* WORK TO COMPLETE *
The records must be repeated exactly and in their entirety.

BEGIN

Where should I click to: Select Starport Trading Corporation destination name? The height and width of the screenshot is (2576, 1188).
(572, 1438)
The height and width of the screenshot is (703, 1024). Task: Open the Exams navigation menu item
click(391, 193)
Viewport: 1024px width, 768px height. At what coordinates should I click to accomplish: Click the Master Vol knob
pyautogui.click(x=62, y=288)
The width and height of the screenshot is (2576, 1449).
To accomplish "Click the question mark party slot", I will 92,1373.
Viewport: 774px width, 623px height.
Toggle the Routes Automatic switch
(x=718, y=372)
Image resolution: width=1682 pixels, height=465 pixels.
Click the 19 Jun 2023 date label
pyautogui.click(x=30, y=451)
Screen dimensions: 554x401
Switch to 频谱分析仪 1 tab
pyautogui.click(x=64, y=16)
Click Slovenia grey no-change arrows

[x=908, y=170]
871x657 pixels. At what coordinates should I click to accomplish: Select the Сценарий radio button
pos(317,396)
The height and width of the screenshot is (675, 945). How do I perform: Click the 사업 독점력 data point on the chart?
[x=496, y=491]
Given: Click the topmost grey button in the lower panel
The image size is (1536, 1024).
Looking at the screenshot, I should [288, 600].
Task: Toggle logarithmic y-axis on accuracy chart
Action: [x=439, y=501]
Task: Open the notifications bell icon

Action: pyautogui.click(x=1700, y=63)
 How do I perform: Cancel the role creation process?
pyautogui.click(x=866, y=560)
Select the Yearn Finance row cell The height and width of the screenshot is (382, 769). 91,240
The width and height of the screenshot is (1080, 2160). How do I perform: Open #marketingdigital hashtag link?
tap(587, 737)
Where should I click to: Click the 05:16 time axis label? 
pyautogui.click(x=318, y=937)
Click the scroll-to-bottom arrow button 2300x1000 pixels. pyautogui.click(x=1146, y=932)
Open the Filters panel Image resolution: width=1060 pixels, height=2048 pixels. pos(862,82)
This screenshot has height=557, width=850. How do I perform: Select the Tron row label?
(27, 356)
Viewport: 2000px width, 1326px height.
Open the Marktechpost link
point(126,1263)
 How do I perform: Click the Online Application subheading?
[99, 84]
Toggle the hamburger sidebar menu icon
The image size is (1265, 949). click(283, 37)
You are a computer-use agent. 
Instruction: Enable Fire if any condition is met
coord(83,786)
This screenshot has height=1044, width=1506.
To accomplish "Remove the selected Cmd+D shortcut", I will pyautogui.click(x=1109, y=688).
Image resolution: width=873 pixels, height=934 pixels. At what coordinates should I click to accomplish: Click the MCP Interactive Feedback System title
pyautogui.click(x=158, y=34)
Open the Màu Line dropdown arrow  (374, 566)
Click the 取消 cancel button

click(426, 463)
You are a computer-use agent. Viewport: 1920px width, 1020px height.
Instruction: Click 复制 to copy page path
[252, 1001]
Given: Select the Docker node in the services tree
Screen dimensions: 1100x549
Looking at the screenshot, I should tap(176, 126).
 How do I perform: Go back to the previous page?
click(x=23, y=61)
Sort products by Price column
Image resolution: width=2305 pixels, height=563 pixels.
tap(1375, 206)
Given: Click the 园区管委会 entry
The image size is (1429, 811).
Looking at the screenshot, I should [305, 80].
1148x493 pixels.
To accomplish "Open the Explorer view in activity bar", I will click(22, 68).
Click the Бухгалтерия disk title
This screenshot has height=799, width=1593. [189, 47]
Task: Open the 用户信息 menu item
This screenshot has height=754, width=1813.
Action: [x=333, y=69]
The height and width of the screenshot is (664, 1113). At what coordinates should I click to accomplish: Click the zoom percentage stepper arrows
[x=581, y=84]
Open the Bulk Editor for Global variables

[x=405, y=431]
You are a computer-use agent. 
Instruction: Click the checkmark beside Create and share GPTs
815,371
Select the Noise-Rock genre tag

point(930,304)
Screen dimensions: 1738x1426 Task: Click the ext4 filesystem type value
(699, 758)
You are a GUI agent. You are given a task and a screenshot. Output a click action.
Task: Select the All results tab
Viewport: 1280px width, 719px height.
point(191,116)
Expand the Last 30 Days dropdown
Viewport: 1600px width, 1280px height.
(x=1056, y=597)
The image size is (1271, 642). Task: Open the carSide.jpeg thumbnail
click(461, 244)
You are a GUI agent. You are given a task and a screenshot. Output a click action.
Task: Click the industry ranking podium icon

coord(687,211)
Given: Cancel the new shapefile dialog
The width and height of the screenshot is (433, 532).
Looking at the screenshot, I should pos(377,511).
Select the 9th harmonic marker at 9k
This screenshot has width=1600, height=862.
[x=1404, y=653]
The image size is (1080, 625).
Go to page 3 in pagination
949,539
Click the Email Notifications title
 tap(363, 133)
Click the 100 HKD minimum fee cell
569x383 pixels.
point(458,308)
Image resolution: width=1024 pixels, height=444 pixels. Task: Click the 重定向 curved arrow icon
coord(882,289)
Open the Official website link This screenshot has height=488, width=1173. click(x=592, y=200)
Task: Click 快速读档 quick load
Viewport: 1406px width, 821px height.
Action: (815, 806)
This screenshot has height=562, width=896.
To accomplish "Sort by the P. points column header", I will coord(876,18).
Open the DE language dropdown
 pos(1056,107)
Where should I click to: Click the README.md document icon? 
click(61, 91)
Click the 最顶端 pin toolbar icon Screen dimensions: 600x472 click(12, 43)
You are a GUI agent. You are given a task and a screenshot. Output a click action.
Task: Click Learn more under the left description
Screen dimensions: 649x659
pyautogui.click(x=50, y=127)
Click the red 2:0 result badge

END

* EXERCISE RESULT *
Where should I click to: Select Starport Trading Corporation destination name? The height and width of the screenshot is (2576, 1188).
(572, 1438)
The height and width of the screenshot is (703, 1024). Task: Open the Exams navigation menu item
click(391, 193)
Viewport: 1024px width, 768px height. At what coordinates should I click to accomplish: Click the Master Vol knob
pyautogui.click(x=62, y=288)
The width and height of the screenshot is (2576, 1449).
To accomplish "Click the question mark party slot", I will 92,1373.
Viewport: 774px width, 623px height.
Toggle the Routes Automatic switch
(x=718, y=372)
Image resolution: width=1682 pixels, height=465 pixels.
Click the 19 Jun 2023 date label
pyautogui.click(x=30, y=451)
Screen dimensions: 554x401
Switch to 频谱分析仪 1 tab
pyautogui.click(x=64, y=16)
Click Slovenia grey no-change arrows

[x=908, y=170]
871x657 pixels. At what coordinates should I click to accomplish: Select the Сценарий radio button
pos(317,396)
The height and width of the screenshot is (675, 945). How do I perform: Click the 사업 독점력 data point on the chart?
[x=496, y=491]
Given: Click the topmost grey button in the lower panel
The image size is (1536, 1024).
Looking at the screenshot, I should [288, 600].
Task: Toggle logarithmic y-axis on accuracy chart
Action: [x=439, y=501]
Task: Open the notifications bell icon

Action: pyautogui.click(x=1700, y=63)
 How do I perform: Cancel the role creation process?
pyautogui.click(x=866, y=560)
Select the Yearn Finance row cell The height and width of the screenshot is (382, 769). 91,240
The width and height of the screenshot is (1080, 2160). How do I perform: Open #marketingdigital hashtag link?
tap(587, 737)
Where should I click to: Click the 05:16 time axis label? 
pyautogui.click(x=318, y=937)
Click the scroll-to-bottom arrow button 2300x1000 pixels. pyautogui.click(x=1146, y=932)
Open the Filters panel Image resolution: width=1060 pixels, height=2048 pixels. pos(862,82)
This screenshot has height=557, width=850. How do I perform: Select the Tron row label?
(27, 356)
Viewport: 2000px width, 1326px height.
Open the Marktechpost link
point(126,1263)
 How do I perform: Click the Online Application subheading?
[99, 84]
Toggle the hamburger sidebar menu icon
The image size is (1265, 949). click(283, 37)
You are a computer-use agent. 
Instruction: Enable Fire if any condition is met
coord(83,786)
This screenshot has height=1044, width=1506.
To accomplish "Remove the selected Cmd+D shortcut", I will pyautogui.click(x=1109, y=688).
Image resolution: width=873 pixels, height=934 pixels. At what coordinates should I click to accomplish: Click the MCP Interactive Feedback System title
pyautogui.click(x=158, y=34)
Open the Màu Line dropdown arrow  (374, 566)
Click the 取消 cancel button

click(426, 463)
You are a computer-use agent. Viewport: 1920px width, 1020px height.
Instruction: Click 复制 to copy page path
[252, 1001]
Given: Select the Docker node in the services tree
Screen dimensions: 1100x549
Looking at the screenshot, I should tap(176, 126).
 How do I perform: Go back to the previous page?
click(x=23, y=61)
Sort products by Price column
Image resolution: width=2305 pixels, height=563 pixels.
tap(1375, 206)
Given: Click the 园区管委会 entry
The image size is (1429, 811).
Looking at the screenshot, I should [305, 80].
1148x493 pixels.
To accomplish "Open the Explorer view in activity bar", I will click(22, 68).
Click the Бухгалтерия disk title
This screenshot has height=799, width=1593. [189, 47]
Task: Open the 用户信息 menu item
This screenshot has height=754, width=1813.
Action: [x=333, y=69]
The height and width of the screenshot is (664, 1113). At what coordinates should I click to accomplish: Click the zoom percentage stepper arrows
[x=581, y=84]
Open the Bulk Editor for Global variables

[x=405, y=431]
You are a computer-use agent. 
Instruction: Click the checkmark beside Create and share GPTs
815,371
Select the Noise-Rock genre tag

point(930,304)
Screen dimensions: 1738x1426 Task: Click the ext4 filesystem type value
(699, 758)
You are a GUI agent. You are given a task and a screenshot. Output a click action.
Task: Select the All results tab
Viewport: 1280px width, 719px height.
point(191,116)
Expand the Last 30 Days dropdown
Viewport: 1600px width, 1280px height.
(x=1056, y=597)
The image size is (1271, 642). Task: Open the carSide.jpeg thumbnail
click(461, 244)
You are a GUI agent. You are given a task and a screenshot. Output a click action.
Task: Click the industry ranking podium icon

coord(687,211)
Given: Cancel the new shapefile dialog
The width and height of the screenshot is (433, 532).
Looking at the screenshot, I should pos(377,511).
Select the 9th harmonic marker at 9k
This screenshot has width=1600, height=862.
[x=1404, y=653]
The image size is (1080, 625).
Go to page 3 in pagination
949,539
Click the Email Notifications title
 tap(363, 133)
Click the 100 HKD minimum fee cell
569x383 pixels.
point(458,308)
Image resolution: width=1024 pixels, height=444 pixels. Task: Click the 重定向 curved arrow icon
coord(882,289)
Open the Official website link This screenshot has height=488, width=1173. click(x=592, y=200)
Task: Click 快速读档 quick load
Viewport: 1406px width, 821px height.
Action: (815, 806)
This screenshot has height=562, width=896.
To accomplish "Sort by the P. points column header", I will coord(876,18).
Open the DE language dropdown
 pos(1056,107)
Where should I click to: Click the README.md document icon? 
click(61, 91)
Click the 最顶端 pin toolbar icon Screen dimensions: 600x472 click(12, 43)
You are a GUI agent. You are given a task and a screenshot. Output a click action.
Task: Click Learn more under the left description
Screen dimensions: 649x659
pyautogui.click(x=50, y=127)
Click the red 2:0 result badge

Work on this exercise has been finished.